The Sacrament of the Present Moment

Jean-Pierre de Caussade, that quiet Jesuit who understood more about the spiritual life than most of us learn in a lifetime, spoke of the "sacrament of the present moment." By this he meant that every moment (not only the dramatic or obviously spiritual ones, but every single unremarkable, ordinary, Wednesday-afternoon moment) is charged with the presence of God, if only we have eyes to see it. The present moment is where God lives, for God does not dwell in our regrets about the past or our anxieties about the future. He dwells in the now, and noticing is our way of meeting Him there.

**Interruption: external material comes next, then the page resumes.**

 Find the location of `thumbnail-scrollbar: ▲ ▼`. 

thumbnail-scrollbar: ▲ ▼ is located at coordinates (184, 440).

But we have become a civilization that lives almost entirely in the past or the future. We ruminate on what went wrong yesterday and strategize about what might go wrong tomorrow, and the present moment (the only moment in which we can actually live, breathe, love, and encounter God) slips through our fingers like water. We are like a man who inherits a magnificent estate and spends all his time reading about other properties in distant cities. The treasure is beneath his feet, but he is forever looking at the horizon.

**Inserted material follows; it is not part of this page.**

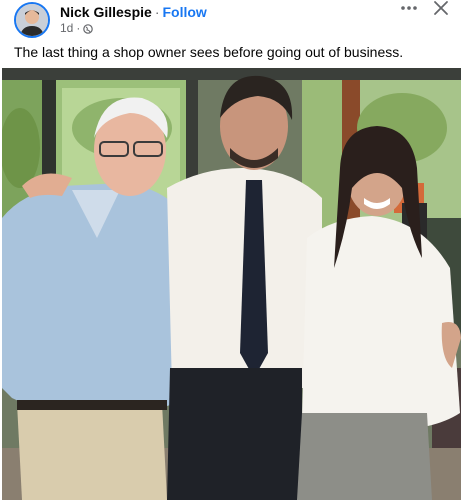  Describe the element at coordinates (66, 28) in the screenshot. I see `post-timestamp: 1d` at that location.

This is why the Christian practice of noticing is not a luxury or a pleasant hobby but a spiritual discipline of the first order. To notice the morning light falling across the kitchen table is to participate in gratitude. To notice the weariness in a colleague's eyes is to participate in compassion. To notice the intricate architecture of a single leaf is to participate in worship. These are not trivial acts. They are the very substance of the life of faith, the daily bread of the attentive soul.

Recovering the Art

How, then, do we recover this lost art? Not, I think, by adding another program to our already overstuffed lives. Not by downloading a mindfulness app (an irony so exquisite it almost refutes itself) or attending a seminar on "being present." The recovery of noticing begins with something far simpler and far more difficult: it begins with stopping.

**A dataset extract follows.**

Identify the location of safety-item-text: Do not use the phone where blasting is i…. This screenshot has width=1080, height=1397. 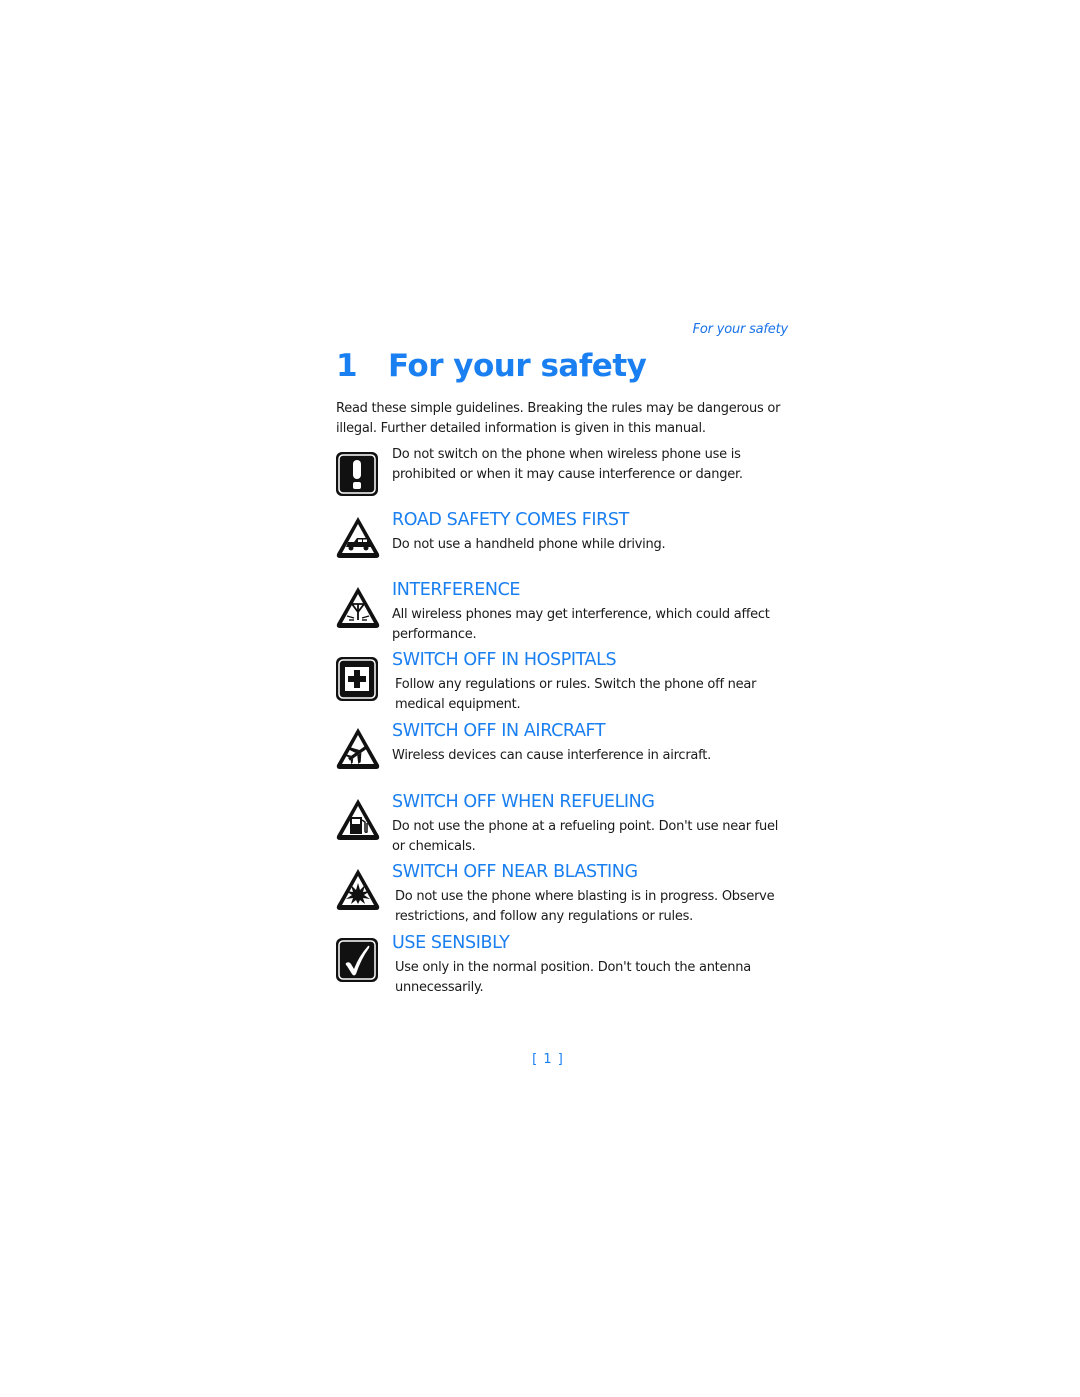
(585, 906).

Stop walking and look at the sky. Stop scrolling and look at the person beside you. Stop planning tomorrow and taste your coffee this morning. Stop narrating your experience and simply have it. These are not grand spiritual exercises. They are the small, repeated acts of rebellion against a culture that has monetized our distraction and weaponized our inattention. Every moment of genuine noticing is a small revolution, a quiet insurrection against the empire of noise.

And here is the great paradox that every noticer eventually discovers: the more you attend to the world, the more the world gives you to attend to. Beauty is not a fixed quantity that diminishes with observation. It multiplies. The man who notices one bird soon notices ten. The woman who pauses to admire one sunset finds that every sunset becomes worthy of admiration. Attention begets attention, wonder begets wonder, and the attentive soul finds itself living in an ever-expanding universe of grace.

For in the end, the lost art of noticing is really the lost art of receiving: receiving the world as the gift it is, receiving each moment as the sacrament it was always meant to be, receiving the love of a God who has been speaking to us all along through sparrow and star and sidewalk crack and the face of every stranger we have ever been too busy to see. The world is not silent. God is not absent. The glory has not departed. We have simply, in our magnificent modern distraction, forgotten to look.

And so, look. That is the whole of it. Look, and see, and give thanks. For the art is not truly lost. It has merely been misplaced, buried under the clutter of a civilization that has confused movement with progress and noise with meaning. It is still there, waiting, patient as a wildflower growing through concrete, ready to bloom the moment we bend down and notice.